Le elezioni del 1953
Rossi ha (quasi) ragione sul risultato delle elezioni politiche del 1953. Come si legge sul sito dell’Istituto Luigi Sturzo, “i risultati elettorali segnarono la sconfitta del disegno di De Gasperi. I partiti di centro ottennero il 49,8% dei voti, non riuscendo a far scattare il premio di maggioranza. Si trattava di una pesante sconfitta. La Dc e i suoi alleati perdevano circa 2 milioni e 800.000 voti, mentre la sinistra ne guadagnava oltre 1 milione e 426.000 e la destra 2 milioni e 326.000 voti. Inoltre, la Dc perdeva 42 seggi alla Camera, passando da 305 a 263, e 18 al Senato, da 131 a 113”.
La quantificazione di “quasi tre milioni di voti” fatta da Rossi sarebbe dunque corretta se riferita a Dc e alleati. In realtà la sola Democrazia Cristiana perse 1.877.969 voti (alla Camera), passando dai 12.740.042 del 1948 ai 10.862.073 del 1953. Rossi è qui impreciso.
Alla coalizione sarebbero bastati 57 mila voti in più per ottenere il premio di maggioranza.
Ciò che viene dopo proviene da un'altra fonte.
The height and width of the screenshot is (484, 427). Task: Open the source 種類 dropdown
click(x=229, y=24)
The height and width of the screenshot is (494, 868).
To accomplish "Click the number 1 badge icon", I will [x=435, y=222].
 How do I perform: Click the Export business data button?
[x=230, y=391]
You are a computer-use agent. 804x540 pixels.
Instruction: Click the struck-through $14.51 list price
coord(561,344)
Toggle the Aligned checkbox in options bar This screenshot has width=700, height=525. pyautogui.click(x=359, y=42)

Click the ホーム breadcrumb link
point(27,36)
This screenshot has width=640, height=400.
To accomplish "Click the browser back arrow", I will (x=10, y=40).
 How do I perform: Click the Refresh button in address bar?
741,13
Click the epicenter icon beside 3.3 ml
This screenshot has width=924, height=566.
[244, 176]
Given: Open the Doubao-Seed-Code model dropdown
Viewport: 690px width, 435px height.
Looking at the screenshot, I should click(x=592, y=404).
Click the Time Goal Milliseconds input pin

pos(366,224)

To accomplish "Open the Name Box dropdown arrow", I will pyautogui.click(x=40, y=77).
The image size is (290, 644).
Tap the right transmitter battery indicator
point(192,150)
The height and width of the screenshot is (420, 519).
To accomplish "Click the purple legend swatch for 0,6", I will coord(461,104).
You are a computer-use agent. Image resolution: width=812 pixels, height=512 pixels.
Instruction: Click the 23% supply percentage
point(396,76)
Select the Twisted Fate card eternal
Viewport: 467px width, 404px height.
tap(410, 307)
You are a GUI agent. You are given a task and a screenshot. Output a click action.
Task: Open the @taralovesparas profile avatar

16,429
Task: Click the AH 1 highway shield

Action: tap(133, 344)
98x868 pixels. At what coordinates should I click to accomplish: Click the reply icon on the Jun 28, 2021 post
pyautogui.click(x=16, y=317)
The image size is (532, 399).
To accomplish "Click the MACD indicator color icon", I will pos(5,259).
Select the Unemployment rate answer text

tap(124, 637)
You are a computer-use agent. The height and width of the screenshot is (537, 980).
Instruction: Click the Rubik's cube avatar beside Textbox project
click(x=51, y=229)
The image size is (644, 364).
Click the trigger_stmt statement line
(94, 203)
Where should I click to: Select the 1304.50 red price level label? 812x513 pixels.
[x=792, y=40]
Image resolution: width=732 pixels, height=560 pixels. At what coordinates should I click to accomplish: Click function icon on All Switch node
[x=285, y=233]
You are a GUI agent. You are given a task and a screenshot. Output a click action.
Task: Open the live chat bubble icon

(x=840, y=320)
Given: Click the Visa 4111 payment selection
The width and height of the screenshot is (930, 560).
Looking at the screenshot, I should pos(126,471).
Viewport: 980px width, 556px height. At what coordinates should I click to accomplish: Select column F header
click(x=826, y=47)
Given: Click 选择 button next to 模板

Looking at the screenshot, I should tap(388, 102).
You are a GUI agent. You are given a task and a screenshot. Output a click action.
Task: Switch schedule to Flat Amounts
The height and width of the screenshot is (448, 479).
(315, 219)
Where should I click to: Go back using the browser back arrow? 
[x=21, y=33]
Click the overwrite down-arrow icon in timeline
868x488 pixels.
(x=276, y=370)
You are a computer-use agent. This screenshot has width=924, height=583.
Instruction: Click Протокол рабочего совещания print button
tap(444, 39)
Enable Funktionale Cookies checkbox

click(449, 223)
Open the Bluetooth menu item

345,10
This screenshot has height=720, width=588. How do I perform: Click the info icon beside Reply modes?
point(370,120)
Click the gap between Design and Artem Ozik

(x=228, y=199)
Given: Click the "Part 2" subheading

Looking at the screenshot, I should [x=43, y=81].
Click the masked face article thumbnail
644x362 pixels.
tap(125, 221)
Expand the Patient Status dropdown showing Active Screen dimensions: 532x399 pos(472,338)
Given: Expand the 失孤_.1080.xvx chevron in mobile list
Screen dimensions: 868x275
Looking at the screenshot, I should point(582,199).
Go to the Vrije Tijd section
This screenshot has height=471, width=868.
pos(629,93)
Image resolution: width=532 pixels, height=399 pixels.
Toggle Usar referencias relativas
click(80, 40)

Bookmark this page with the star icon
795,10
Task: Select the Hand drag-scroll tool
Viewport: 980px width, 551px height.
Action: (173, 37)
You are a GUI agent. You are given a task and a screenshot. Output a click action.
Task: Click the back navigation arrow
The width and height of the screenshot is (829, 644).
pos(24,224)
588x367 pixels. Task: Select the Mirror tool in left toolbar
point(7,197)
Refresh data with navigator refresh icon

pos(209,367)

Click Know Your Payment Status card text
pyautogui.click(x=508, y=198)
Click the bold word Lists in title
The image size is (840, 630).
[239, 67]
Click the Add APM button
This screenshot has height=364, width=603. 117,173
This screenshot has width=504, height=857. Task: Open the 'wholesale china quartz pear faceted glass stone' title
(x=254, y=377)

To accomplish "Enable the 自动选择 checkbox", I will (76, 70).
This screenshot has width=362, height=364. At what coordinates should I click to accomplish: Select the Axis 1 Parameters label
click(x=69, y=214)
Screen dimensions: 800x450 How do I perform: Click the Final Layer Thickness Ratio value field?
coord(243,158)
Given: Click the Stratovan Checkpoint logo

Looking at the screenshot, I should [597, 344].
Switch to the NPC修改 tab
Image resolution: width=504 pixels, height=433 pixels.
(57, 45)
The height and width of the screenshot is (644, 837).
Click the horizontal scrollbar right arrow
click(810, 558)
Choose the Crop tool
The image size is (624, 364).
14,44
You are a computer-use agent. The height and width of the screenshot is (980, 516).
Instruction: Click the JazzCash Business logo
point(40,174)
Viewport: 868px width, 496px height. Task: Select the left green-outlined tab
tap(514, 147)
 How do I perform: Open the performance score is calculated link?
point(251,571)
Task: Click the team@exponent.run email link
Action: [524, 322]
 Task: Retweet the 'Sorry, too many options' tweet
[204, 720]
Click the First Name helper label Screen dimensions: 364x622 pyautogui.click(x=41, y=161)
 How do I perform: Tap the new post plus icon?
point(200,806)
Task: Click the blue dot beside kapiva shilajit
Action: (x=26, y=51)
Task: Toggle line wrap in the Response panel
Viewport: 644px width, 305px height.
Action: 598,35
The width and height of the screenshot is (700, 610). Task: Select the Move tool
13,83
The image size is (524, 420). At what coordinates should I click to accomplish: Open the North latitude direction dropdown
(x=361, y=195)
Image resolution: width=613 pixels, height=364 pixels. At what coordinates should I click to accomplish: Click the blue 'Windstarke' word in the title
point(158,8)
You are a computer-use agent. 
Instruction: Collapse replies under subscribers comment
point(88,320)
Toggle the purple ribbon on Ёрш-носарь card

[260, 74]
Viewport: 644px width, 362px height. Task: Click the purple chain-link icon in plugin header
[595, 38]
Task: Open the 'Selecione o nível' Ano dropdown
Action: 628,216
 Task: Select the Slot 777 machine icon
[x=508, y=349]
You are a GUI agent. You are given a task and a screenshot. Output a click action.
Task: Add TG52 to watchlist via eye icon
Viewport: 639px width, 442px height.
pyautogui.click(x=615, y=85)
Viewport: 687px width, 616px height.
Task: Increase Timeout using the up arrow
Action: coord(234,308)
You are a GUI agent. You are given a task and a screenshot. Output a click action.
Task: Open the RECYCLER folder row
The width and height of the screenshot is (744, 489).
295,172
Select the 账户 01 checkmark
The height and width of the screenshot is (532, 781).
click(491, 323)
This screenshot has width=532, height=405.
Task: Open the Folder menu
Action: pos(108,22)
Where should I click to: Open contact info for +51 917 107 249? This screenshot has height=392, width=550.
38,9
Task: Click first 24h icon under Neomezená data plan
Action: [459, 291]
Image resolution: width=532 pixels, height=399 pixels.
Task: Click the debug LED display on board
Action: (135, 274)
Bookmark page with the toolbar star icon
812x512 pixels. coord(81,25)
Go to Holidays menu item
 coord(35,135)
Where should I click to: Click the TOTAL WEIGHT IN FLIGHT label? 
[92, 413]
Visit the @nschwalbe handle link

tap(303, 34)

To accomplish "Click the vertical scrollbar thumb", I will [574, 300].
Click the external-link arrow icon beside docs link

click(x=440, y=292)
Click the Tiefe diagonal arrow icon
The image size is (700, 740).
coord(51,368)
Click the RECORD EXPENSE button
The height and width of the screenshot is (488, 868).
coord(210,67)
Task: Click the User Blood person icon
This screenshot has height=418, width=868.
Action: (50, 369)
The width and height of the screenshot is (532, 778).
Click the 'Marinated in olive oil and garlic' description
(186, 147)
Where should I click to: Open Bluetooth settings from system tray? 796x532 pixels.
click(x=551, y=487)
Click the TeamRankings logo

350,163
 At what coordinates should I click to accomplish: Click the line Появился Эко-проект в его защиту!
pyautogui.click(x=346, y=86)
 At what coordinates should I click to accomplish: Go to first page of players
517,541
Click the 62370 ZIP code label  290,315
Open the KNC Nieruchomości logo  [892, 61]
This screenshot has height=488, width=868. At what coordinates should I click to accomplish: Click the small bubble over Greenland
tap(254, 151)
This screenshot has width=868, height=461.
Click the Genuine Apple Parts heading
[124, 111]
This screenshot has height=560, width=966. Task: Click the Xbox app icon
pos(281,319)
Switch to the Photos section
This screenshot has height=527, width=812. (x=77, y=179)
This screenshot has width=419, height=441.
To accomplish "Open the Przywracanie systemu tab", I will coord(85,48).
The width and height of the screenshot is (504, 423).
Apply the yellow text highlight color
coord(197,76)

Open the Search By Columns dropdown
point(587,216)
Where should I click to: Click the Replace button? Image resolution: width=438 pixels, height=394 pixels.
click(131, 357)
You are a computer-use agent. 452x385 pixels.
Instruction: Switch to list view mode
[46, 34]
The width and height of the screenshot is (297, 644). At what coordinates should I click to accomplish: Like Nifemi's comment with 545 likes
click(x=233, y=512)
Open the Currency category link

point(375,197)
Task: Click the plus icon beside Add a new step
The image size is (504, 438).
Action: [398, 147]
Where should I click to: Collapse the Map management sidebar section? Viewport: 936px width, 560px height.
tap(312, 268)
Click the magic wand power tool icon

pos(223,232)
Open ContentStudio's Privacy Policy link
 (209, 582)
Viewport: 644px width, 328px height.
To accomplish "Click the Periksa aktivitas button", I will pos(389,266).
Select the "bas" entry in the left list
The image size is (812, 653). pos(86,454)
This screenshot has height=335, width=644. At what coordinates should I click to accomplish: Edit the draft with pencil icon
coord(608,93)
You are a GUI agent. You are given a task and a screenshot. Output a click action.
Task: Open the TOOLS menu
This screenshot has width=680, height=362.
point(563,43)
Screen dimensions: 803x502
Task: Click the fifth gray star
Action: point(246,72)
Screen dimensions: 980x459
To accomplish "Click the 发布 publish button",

Fondamentale per questo risultato fu allora l’azione di piccole liste laiche formate dai “dissidenti” della maggioranza uscente, come ad esempio l’Up (Unità popolare) di Calamandrei e Parri, che raccolse 171.099 voti alla Camera.
Quanto al calo percentuale, la Dc passò dal 48,51% alla Camera, e 48,11% al Senato, delle elezioni del 1948 al 40,10% alla Camera, e 39,76% al Senato, del 1953. Quindi è corretto il dato del -8,4%.
Conclusione
Rossi sbaglia a sostenere che la fiducia fu posta solo al Senato, in quanto fu invece posta solo alla Camera. Al Senato ci furono proteste furibonde per l’iter procedurale consentito dal presidente Ruini, ma non ci fu voto di fiducia.
Corretto invece il richiamo all’ostruzionismo e al fallimento nelle urne della legge elettorale voluta da De Gasperi, anche se il presidente della regione Toscana poi confonde il calo (in numero assoluto di voti) della coalizione guidata della Dc con quello della sola Democrazia Cristiana.